Un cambio de régimen acontece cuando se reemplaza un sistema político, sus reglas fundamentales y sus instituciones. No es simplemente un cambio de administración, sino modificar la estructura del Estado, la forma en que se ejerce el poder.
Estados Unidos ya lo hizo en Venezuela, lo pretende hacer en Cuba y también en México. En nuestro país con el cambio de López Obrador no se transformaron las reglas del juego político, solo se cambió la persona que dirige la administración pública.
Para nadie es un secreto que nuestro vecino del norte esta preocupado por el debilitamiento de las instituciones, entre ellas las del poder judicial, ya que, a través de la elección de ministros, magistrados y jueces, les restó seguridad jurídica a sus inversionistas.

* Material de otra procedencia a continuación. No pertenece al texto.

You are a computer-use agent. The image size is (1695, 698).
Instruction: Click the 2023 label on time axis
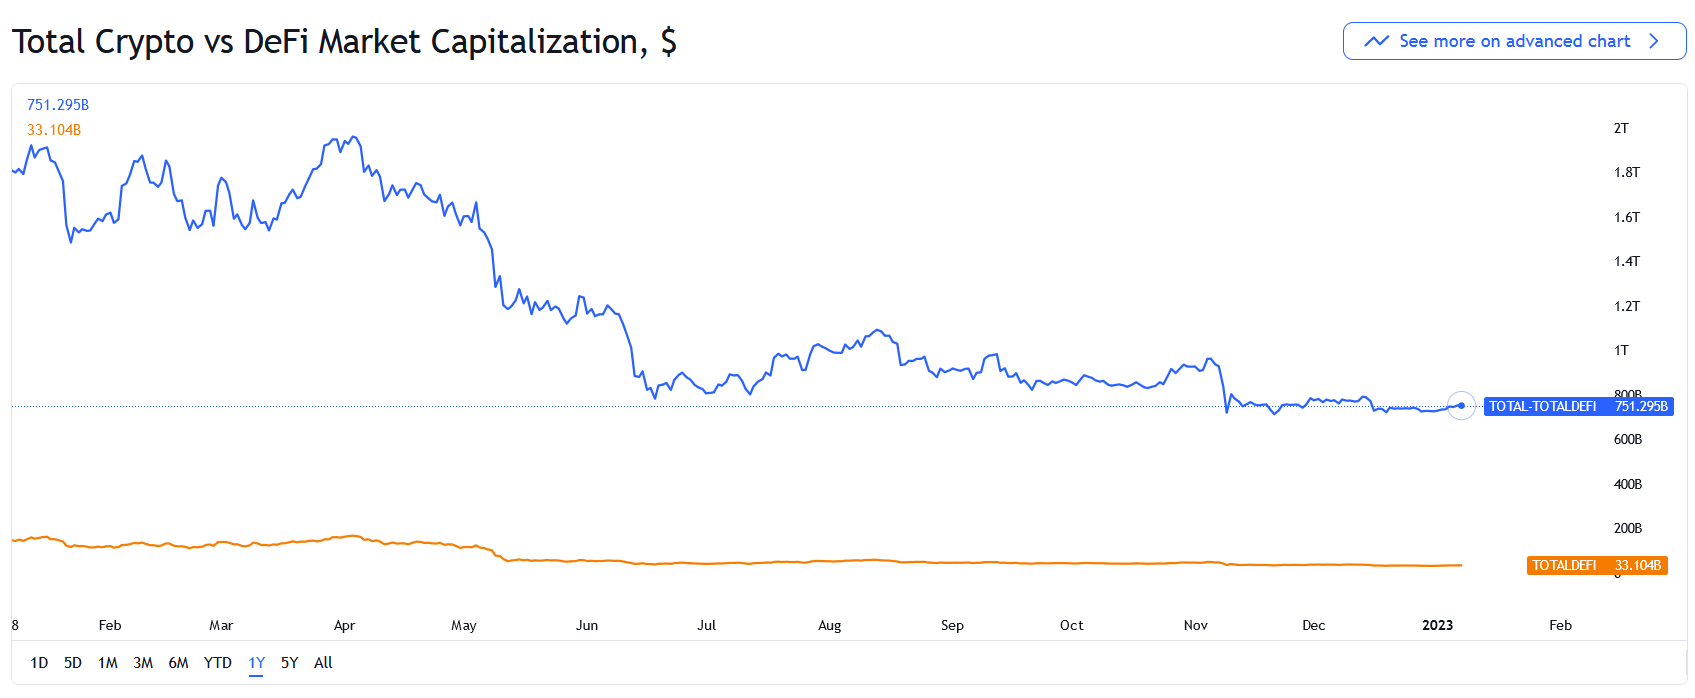tap(1437, 625)
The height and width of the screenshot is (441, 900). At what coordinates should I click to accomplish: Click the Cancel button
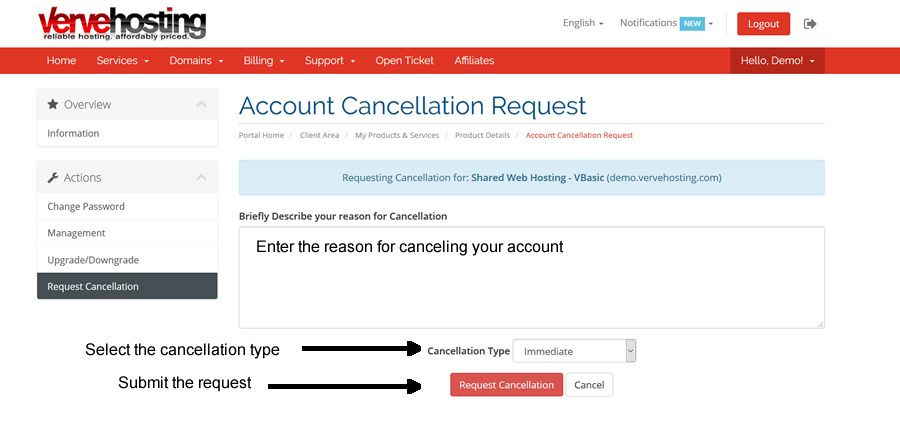(589, 385)
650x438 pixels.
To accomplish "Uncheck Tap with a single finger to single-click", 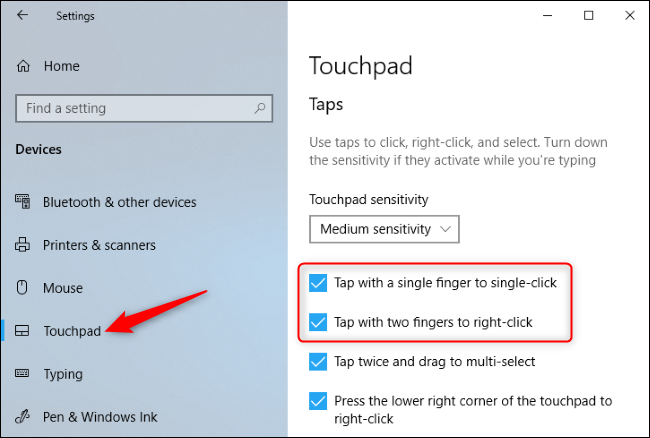I will click(319, 283).
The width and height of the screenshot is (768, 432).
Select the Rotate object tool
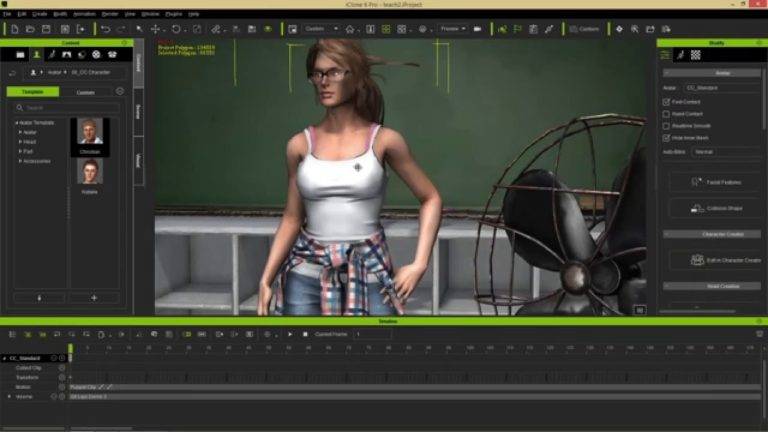pyautogui.click(x=176, y=29)
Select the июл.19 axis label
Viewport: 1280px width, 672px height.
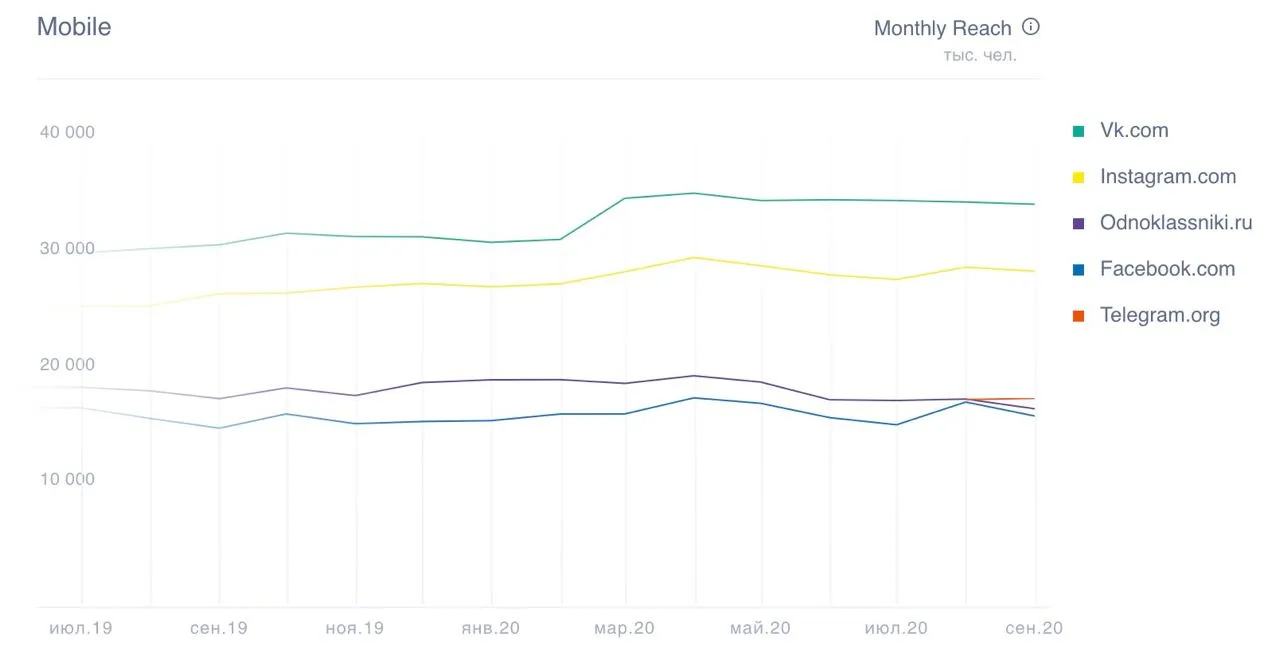pos(81,629)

Es muy claro lo que esta pasando, desde una fiscalía general de la República que no es autónoma, donde el expresidente le exige lealtad a su titular, hasta una concentración absoluta del poder ejecutivo que debilita los contrapesos y organismos independientes.
Hoy en día no existen los controles constitucionales al poder ejecutivo, se ha intentado coartar el ejercicio de libertades y derechos. El ejemplo más visible es el debilitamiento institucional del Instituto Nacional Electoral (INE).
La publicación de la famosa lista por parte de la consejera jurídica del gobierno federal, Luisa María Alcalde, sobre una presunta red digital que amplifica críticas contra la 4T y su gobierno, es un absoluto error que no deja bien parada a la presidenta Claudia Sheinbaum.
De acuerdo con la funcionaria, la presunta red tiene cuatro narrativas principales: señalamientos de un “narcogobierno”, acusaciones relacionadas con el huachicol fiscal, la idea de un régimen autoritario y las referencias a presiones externas de Estados Unidos.
Al parecer no son narrativas, de ahí el retiro de visas a varios funcionarios de la 4T por parte de los Estados Unidos, en pleno ejercicio de su potestad soberana.
El caso más comentado es el del hijo del expresidente, Andrés Manuel López Beltrán, a quien seguramente nuestro vecino del norte ya le tiene un expediente bien integrado.
En otras palabras, este gobierno y algunos de sus más destacados integrantes de Morena, le están dando la excusa al gobierno norteamericano para operar como lo ha hecho en otros países, un cambio de régimen mediante una forma pacífica.
Los regímenes democráticos deben dirigirse hacia mayores grados de democratización, sin embargo, en México, hoy en día, lo que esta sucediendo es un proceso de erosión.
Es muy probable que los que hoy hablan de que se están construyendo narrativas y exigen pruebas, el día de mañana les caiga todo el peso de los expedientes construidos desde el extranjero.
Recordemos la frase atribuida al presidente Abraham Lincoln: “Se puede engañar a todo el mundo algún tiempo, y a algunos todo el tiempo, pero no se puede engañar a todo el mundo todo el tiempo”.